Live Review - Willy Mason - Oran Mor, Glasgow

Sometimes it’s the smallest acts of rebellion that are the most satisfying way of sticking it to the man: staying on the train to as far as Queen Street when my ticket says Bellgrove; scoring two bags of Golden Wonder with a single fifty pence piece from the office vending machine and not owning up; turning up to work on a Thursday morning having not shaved since Monday…  and I trace this mellow mutineering back to one record that really resonated just as I stepped into the murky world of full-time employment in ‘05 – Willy Mason’s Where The Humans Eat.

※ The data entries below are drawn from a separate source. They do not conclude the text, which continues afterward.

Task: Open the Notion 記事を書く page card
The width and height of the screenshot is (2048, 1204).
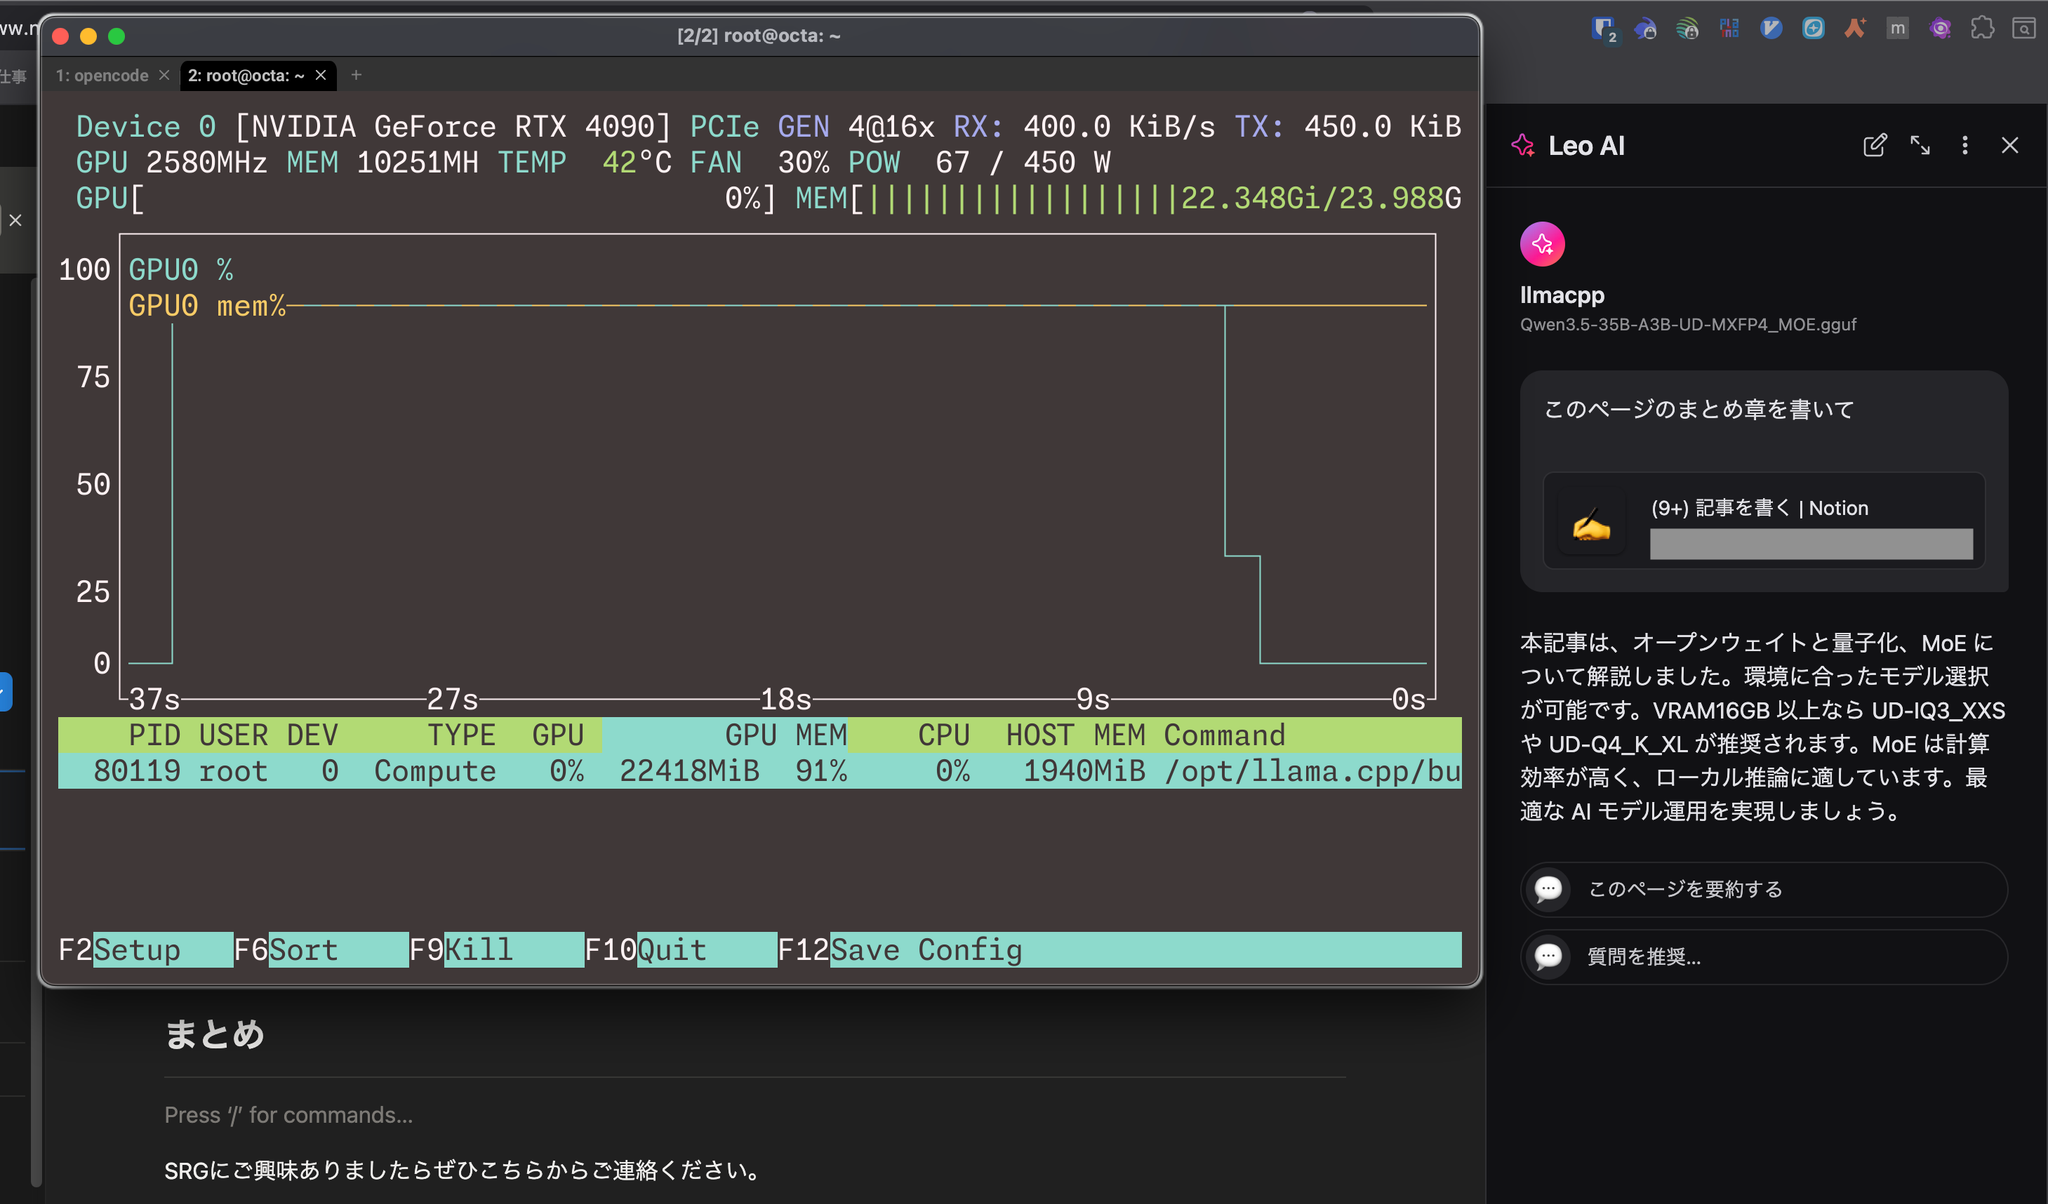Action: coord(1763,520)
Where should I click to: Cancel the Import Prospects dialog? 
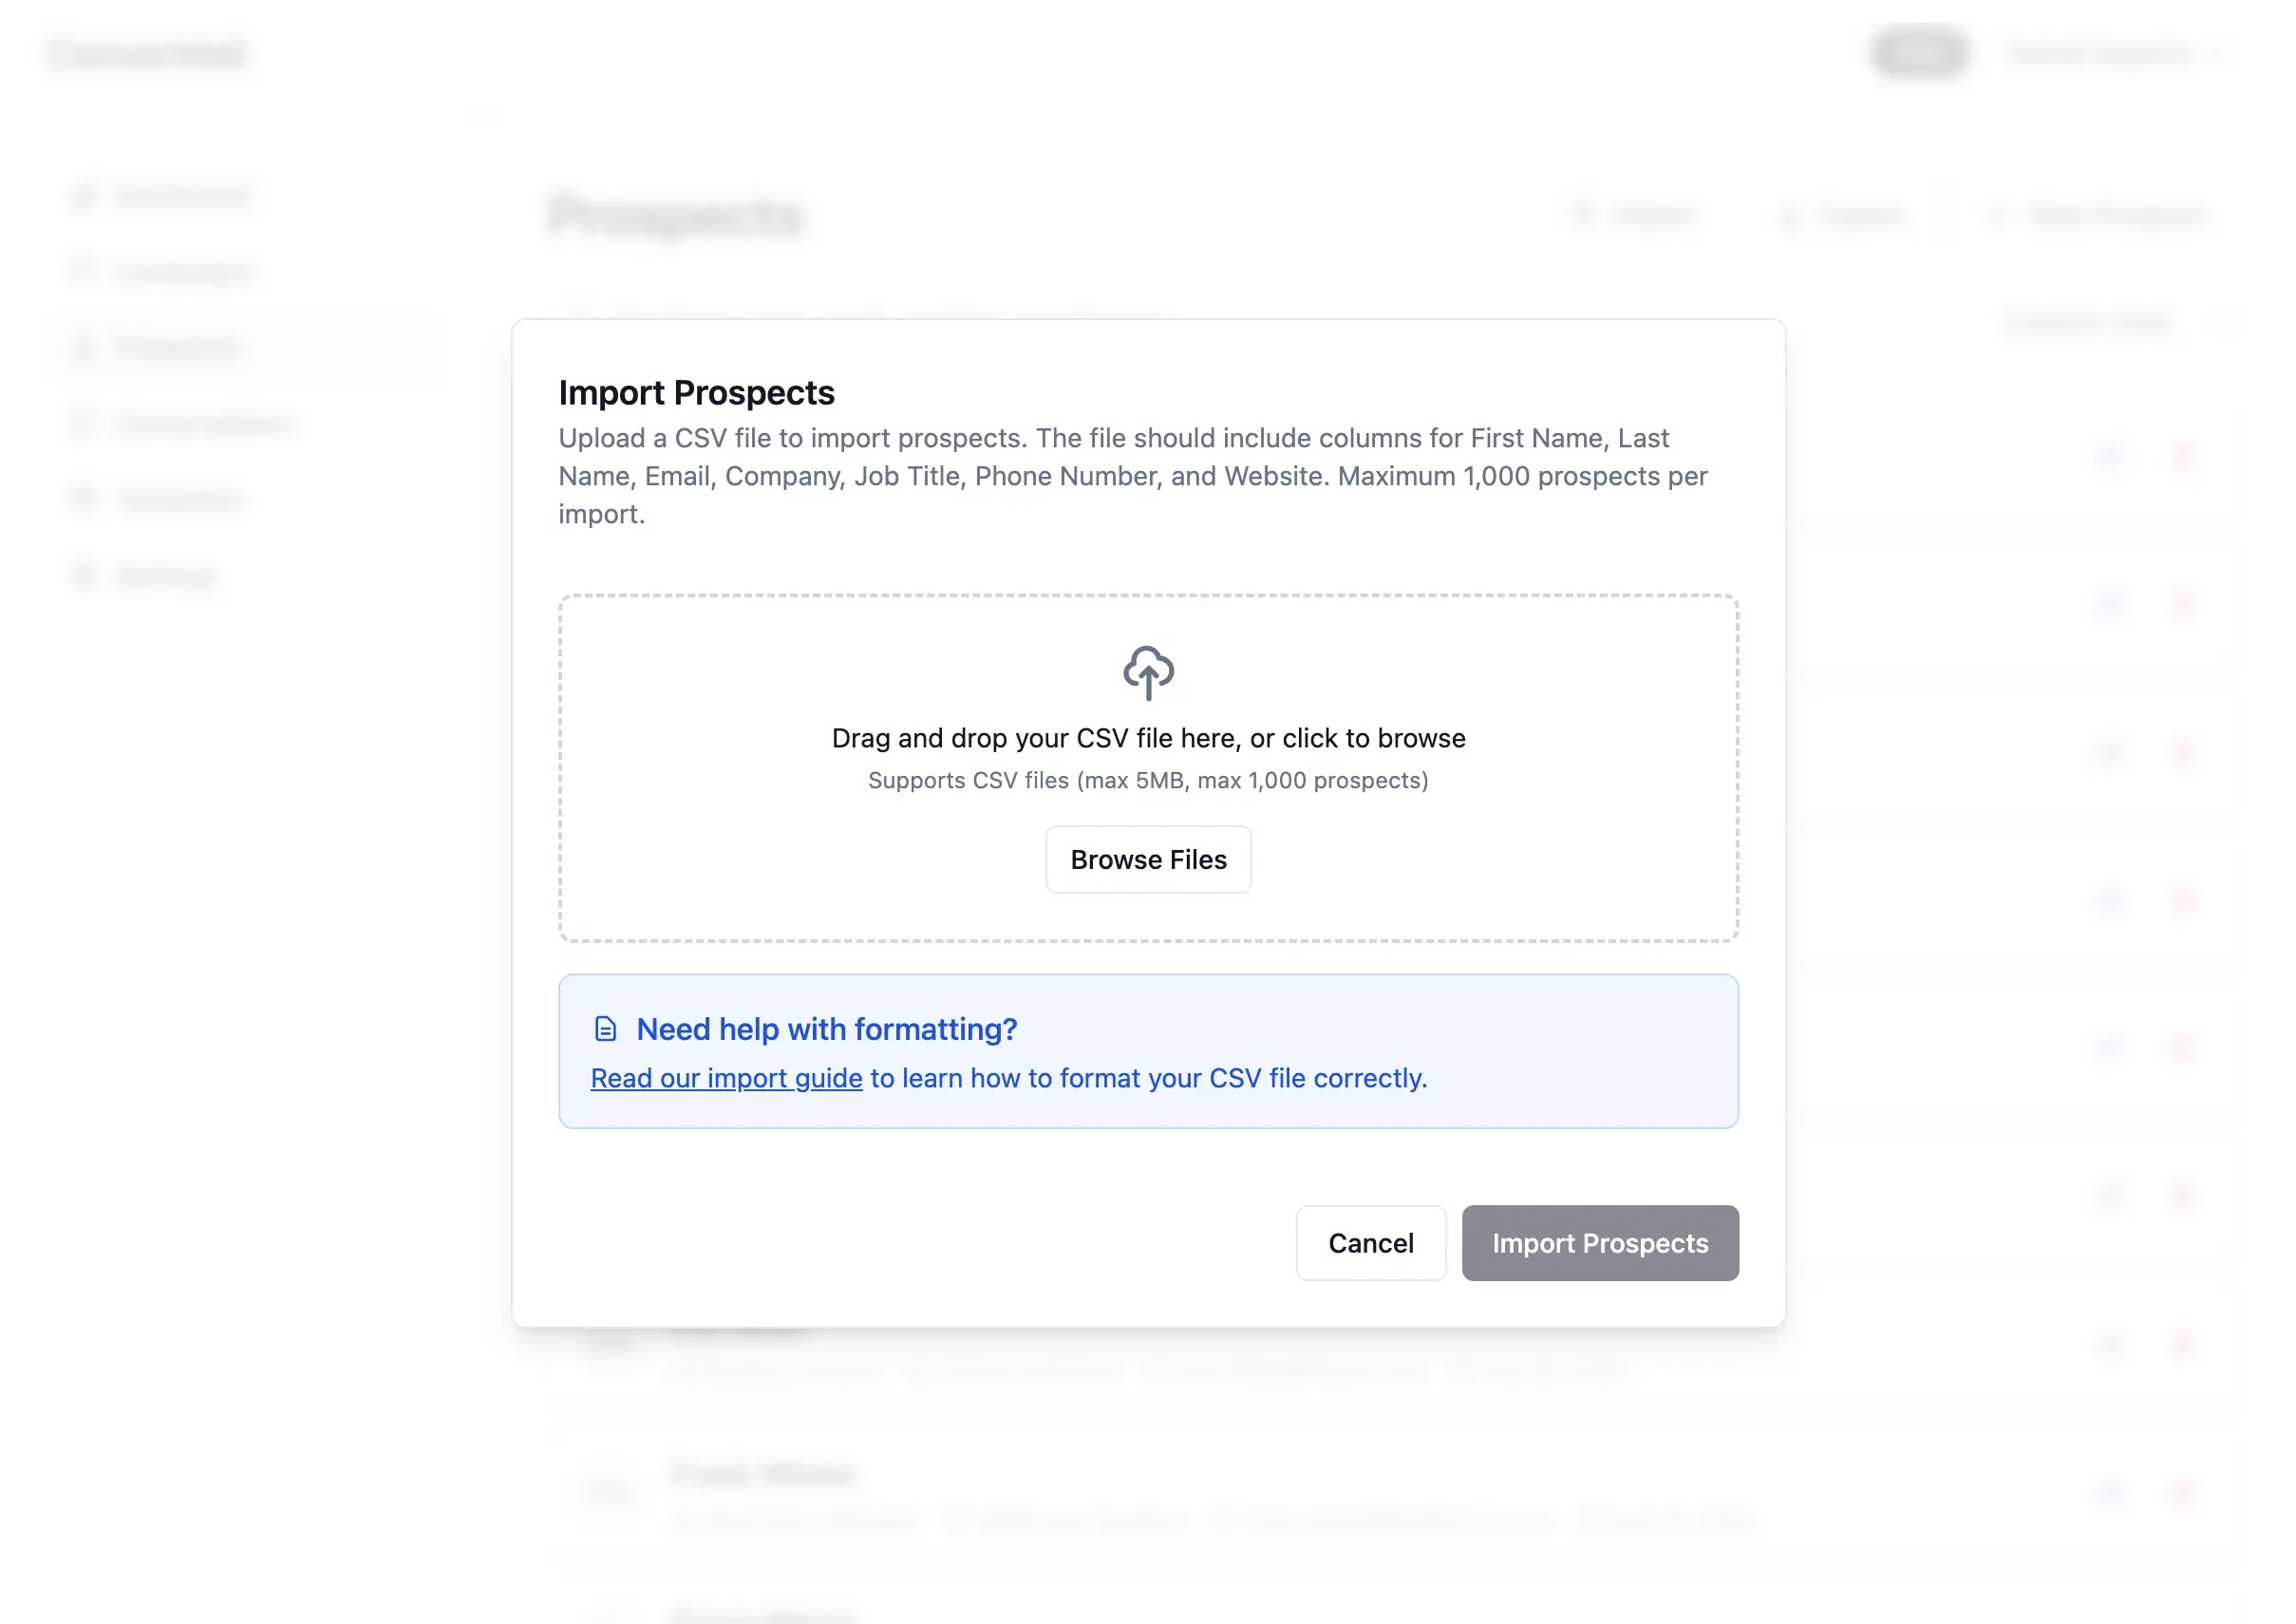tap(1370, 1243)
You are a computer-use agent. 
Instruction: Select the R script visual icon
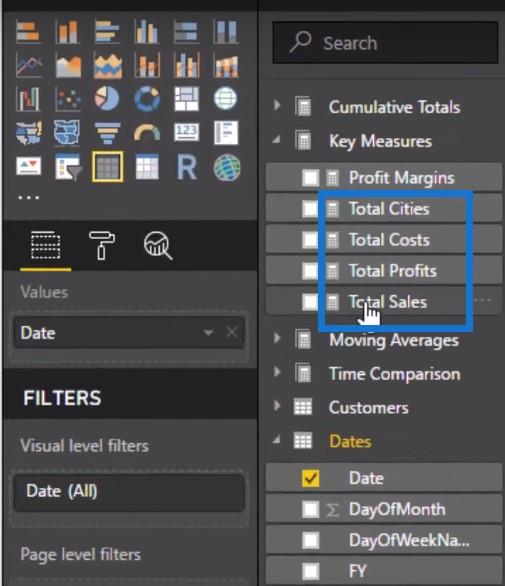coord(187,167)
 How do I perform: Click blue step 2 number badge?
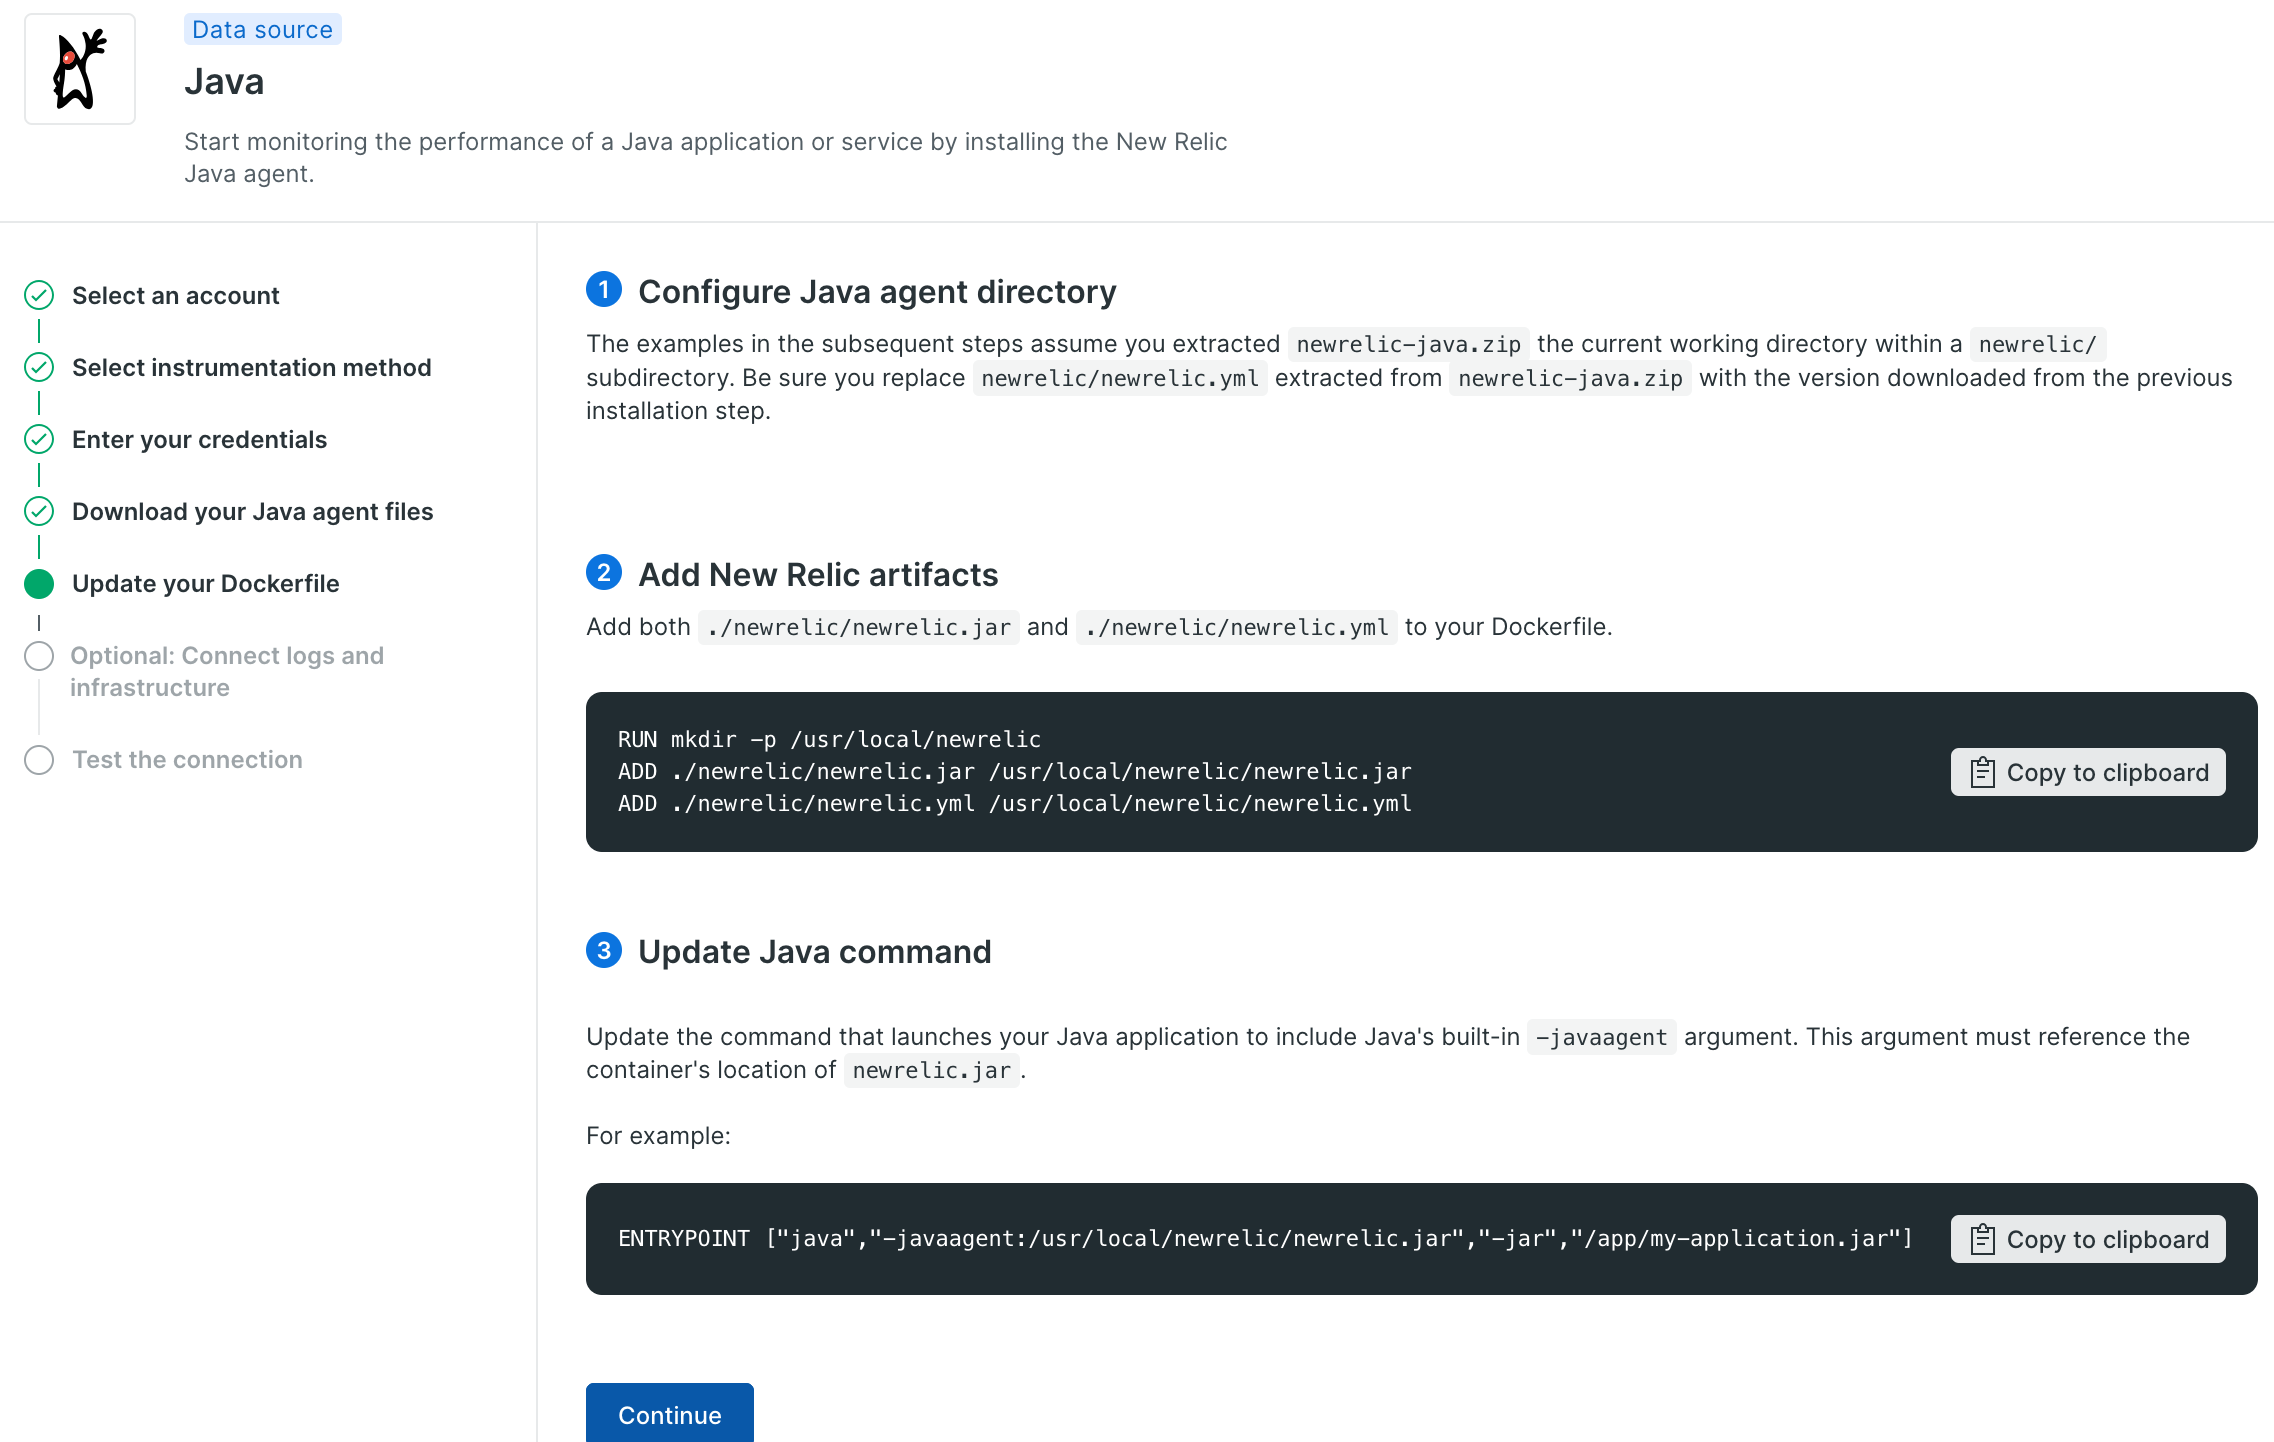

Here was a collection of songs written by a young man from the East coast of the USA that felt at home in the ears of a young man from the West coast of Scotland.  Big selling single Oxygen was a favourite and for good reason – a sing-a-long tune paired with lyrics that inspired and stirred in equal measure:
‘I wanna hold up my head with dignity;

Proud of a life where to give means more than to take.
I wanna live beyond the modern mentality;
Where paper is all that you’re really taught to create.’

When you are working in the back office of a bank for £4.21/hour with £18k of student debt and no holiday entitlement, it’s reassuring to hear that there are bigger, better and more important things out there…. 
….and so, 8 years and 2 brilliant albums later, I’m in Oran Mor (on a school night of course) with the man himself.  I’m actually a bit nervous; I’m minded of the idiom ‘never meet your heroes’.  Mr Mason renders it nonsense within minutes though.  Full of easy going charm and playful banter with the crowd (shouts of “GLASGOW LOVES WILLY” raise a smile), this is a setlist that supports my theory that this is one of the most underrated artists of the last decade.

New material sits easily alongside more established stuff – there were no ‘difficult’ second or third albums for Willy Mason and his consistency is demonstrated with song after song after song of brilliance.  Oxygen is saved for a rousing encore and then the lights come on; I’ve got work tomorrow but I’ve got a spring in my step – I’m going to be five minutes late.